SKIATOOK, Okla. – Construction work is under way on the Osage Nation’s housing project southwest of downtown, which is expected to take one year to build.
When completed, Sky Lodge Estates will have 15 homes with three or four bedrooms, which will be rental or rent-to-own homes. The Nation’s Housing Program under the Tribal Works Department will be managing the housing and is also accepting applications for the homes.
On Feb. 18, ON government officials, local government officials and building/ design professionals working on the project held a groundbreaking ceremony at the subdivision site off Lenapah Avenue south of State Highway 20. Heavy machinery and construction vehicles moved dirt while the attendees gathered nearby to acknowledge the project and those working on it.
Bruce Cass, director of the ON Tribal Development and Land Acquisition Department, recognized several entities that worked with the Nation on the housing project plans. “We know it takes a lot of effort to program, design and plan a project like this to get to this point,” he said.

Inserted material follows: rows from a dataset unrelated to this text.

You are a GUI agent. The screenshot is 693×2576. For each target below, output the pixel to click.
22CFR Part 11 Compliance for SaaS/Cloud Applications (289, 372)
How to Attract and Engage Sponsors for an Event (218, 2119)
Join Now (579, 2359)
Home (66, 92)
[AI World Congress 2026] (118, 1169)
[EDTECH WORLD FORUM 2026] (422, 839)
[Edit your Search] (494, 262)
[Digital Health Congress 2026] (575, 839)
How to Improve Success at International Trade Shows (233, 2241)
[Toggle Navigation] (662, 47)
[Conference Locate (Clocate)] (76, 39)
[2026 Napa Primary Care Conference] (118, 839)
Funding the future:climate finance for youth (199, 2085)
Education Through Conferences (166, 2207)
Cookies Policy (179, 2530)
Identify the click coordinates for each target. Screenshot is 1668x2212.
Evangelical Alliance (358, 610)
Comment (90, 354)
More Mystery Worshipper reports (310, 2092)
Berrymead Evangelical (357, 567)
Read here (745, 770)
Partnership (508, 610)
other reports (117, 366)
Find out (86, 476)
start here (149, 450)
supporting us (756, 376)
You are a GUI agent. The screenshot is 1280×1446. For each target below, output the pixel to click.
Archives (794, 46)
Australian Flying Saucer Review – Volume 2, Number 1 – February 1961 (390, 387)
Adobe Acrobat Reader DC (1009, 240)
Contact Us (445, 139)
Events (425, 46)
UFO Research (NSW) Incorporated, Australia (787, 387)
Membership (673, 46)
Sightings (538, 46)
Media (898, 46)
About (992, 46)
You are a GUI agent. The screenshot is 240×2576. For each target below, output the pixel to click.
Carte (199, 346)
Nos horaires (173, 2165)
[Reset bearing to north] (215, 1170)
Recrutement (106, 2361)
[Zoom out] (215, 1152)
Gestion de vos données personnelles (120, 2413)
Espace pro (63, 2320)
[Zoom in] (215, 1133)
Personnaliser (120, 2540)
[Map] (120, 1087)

Vann Bighorse, Wah-Zha-Zhi Cultural Center director, delivered the opening prayer and said the new housing is an opportunity for the Nation to provide a safe living environment for the people, especially children.
Principal Chief Geoffrey Standing Bear agreed and added: “We’re here to help that effort,” and said he hopes to see similar projects besides Skiatook’s. “They’re going to be looking over here as an example, we’re going to do everything we can to support whatever you all are doing,” he said.
The housing will be constructed in an undeveloped subdivision on 60 acres of land purchased by the Nation. The homes will be built with federal Native American Housing Assistance and Self Determination Act (NAHASDA) grant money awarded to the Nation.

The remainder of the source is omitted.